* WORK ITEM
Search the data for the word "Switch" and copy each line that has it.

[Collected data]

╭──

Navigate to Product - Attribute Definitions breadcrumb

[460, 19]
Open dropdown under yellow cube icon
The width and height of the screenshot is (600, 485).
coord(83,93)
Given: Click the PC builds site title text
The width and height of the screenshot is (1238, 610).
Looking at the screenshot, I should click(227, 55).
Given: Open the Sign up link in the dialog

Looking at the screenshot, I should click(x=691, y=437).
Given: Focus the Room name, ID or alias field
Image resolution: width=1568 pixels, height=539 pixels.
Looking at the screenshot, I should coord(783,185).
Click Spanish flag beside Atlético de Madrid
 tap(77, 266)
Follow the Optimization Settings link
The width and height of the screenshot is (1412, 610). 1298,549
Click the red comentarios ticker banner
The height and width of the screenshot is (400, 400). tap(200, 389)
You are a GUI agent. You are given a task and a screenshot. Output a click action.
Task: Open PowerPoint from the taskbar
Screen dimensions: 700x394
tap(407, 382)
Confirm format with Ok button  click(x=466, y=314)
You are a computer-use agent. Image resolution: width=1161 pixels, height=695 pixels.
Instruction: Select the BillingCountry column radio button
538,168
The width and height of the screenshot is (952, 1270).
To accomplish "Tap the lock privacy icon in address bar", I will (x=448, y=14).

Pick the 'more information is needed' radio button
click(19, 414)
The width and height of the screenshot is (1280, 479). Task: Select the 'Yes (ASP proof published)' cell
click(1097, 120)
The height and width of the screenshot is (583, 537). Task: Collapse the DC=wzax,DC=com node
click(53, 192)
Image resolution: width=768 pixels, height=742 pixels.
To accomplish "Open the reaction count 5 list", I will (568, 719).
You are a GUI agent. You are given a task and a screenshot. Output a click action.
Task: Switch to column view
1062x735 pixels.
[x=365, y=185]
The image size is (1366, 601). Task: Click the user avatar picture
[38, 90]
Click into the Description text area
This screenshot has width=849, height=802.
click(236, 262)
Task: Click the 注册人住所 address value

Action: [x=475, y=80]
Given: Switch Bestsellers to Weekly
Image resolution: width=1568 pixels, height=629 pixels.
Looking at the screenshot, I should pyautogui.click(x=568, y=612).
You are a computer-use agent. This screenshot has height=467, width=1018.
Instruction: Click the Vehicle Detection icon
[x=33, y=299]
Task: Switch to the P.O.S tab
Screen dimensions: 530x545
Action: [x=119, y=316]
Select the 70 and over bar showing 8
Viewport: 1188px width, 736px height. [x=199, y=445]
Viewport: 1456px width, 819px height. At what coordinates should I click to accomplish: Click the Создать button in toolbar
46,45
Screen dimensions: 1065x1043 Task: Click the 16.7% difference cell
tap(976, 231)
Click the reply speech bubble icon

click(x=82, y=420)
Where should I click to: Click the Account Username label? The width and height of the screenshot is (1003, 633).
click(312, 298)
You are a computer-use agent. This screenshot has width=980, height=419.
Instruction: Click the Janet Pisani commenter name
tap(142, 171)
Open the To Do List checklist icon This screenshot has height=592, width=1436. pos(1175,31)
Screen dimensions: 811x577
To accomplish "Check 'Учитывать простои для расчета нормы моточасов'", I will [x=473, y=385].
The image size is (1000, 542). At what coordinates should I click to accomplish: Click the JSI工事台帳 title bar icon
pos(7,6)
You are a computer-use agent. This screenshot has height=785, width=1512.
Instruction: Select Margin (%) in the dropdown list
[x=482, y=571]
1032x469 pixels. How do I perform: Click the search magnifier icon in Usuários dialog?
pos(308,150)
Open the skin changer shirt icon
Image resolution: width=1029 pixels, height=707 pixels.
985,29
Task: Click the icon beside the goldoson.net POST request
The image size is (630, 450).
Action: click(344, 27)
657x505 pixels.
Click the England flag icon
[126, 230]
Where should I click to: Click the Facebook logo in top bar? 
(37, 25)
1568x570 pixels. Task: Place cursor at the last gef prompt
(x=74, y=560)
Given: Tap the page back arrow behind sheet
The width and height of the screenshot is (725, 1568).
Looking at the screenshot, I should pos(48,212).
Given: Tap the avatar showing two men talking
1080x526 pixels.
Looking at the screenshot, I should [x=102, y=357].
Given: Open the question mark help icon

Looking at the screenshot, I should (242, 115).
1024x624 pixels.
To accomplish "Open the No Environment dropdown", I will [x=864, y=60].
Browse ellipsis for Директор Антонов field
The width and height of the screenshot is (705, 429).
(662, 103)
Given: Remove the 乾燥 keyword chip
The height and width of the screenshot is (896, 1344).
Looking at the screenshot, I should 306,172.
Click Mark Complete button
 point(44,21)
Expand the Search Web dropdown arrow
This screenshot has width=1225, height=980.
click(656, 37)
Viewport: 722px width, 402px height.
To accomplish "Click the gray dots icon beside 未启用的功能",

╰──

* EXPECTED ANSWER
Task: Switch to column view
Given: Switch Bestsellers to Weekly
Task: Switch to the P.O.S tab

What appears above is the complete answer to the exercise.